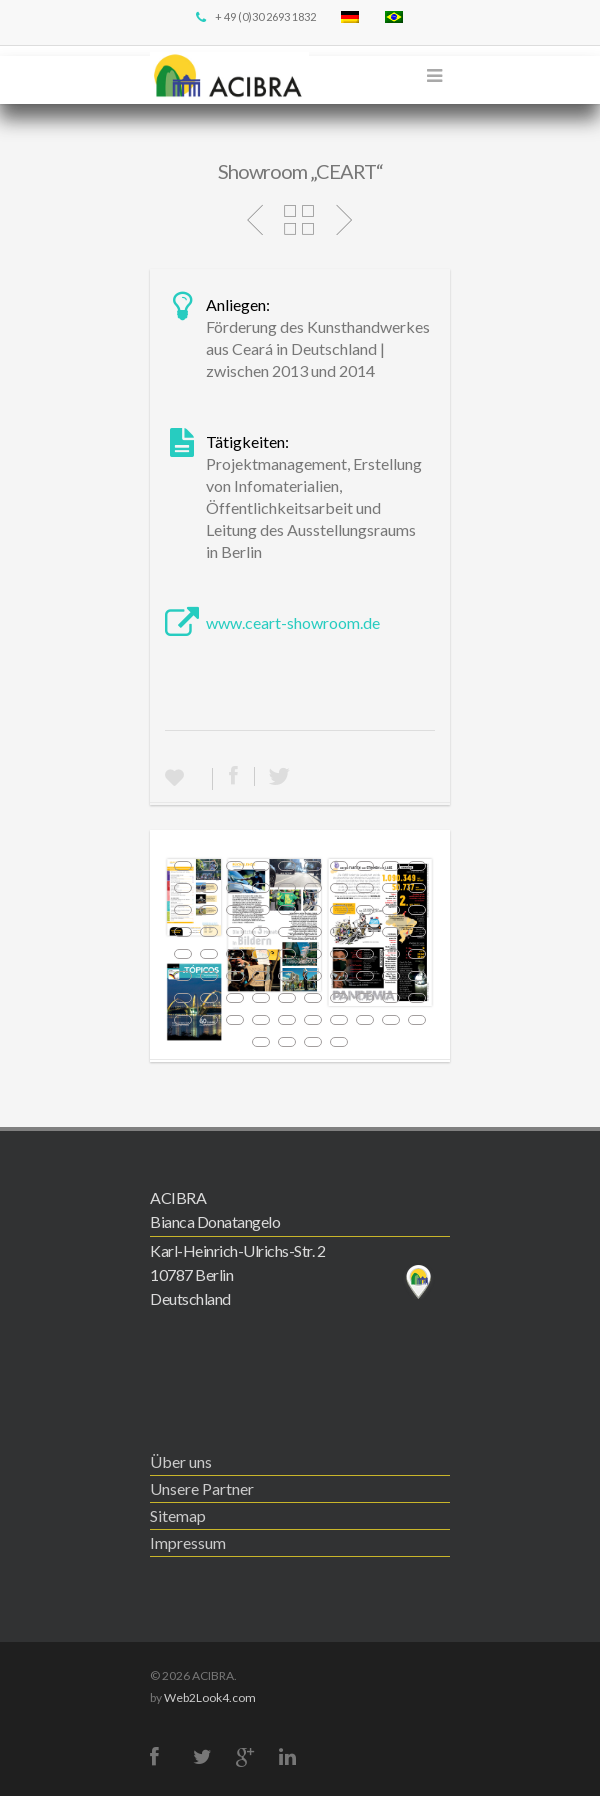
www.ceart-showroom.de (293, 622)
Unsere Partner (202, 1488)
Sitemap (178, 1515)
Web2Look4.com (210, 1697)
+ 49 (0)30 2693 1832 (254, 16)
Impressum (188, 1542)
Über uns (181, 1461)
········
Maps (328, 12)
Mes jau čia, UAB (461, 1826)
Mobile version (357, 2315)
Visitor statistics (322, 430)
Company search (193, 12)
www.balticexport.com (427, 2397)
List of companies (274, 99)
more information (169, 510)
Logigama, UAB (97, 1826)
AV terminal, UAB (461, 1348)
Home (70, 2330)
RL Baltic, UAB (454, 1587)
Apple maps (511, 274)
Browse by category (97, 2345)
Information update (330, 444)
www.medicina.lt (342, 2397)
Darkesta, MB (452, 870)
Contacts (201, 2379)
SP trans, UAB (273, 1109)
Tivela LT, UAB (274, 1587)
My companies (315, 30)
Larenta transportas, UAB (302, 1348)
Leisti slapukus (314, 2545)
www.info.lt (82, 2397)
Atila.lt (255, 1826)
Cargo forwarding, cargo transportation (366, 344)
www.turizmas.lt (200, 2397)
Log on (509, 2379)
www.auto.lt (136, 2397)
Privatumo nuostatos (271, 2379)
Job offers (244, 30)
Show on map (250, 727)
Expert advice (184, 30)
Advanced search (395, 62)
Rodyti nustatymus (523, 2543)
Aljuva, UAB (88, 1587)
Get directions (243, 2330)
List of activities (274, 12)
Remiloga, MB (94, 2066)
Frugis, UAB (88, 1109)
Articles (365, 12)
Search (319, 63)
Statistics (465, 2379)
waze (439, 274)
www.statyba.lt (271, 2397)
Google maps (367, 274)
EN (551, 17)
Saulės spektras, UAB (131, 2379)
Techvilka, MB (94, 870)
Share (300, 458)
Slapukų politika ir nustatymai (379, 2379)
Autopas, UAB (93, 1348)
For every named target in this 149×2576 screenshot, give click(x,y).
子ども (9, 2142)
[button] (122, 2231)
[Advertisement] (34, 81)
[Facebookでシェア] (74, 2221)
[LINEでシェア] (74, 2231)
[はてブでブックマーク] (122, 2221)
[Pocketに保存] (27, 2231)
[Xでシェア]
········
> **Task to carry out**
Put the data from the line with "AV terminal, UAB (461, 1348)" up to and including the line with "SP trans, UAB (273, 1109)" into a two-column CSV with the headers item and location. Use one row per entry, with each value in a single quoted field and any line breaks replaced by spaces.

> **Answer to the exercise**
item,location
"AV terminal, UAB","(461, 1348)"
"Home","(70, 2330)"
"RL Baltic, UAB","(454, 1587)"
"Apple maps","(511, 274)"
"Browse by category","(97, 2345)"
"Information update","(330, 444)"
"www.medicina.lt","(342, 2397)"
"Darkesta, MB","(452, 870)"
"Contacts","(201, 2379)"
"SP trans, UAB","(273, 1109)"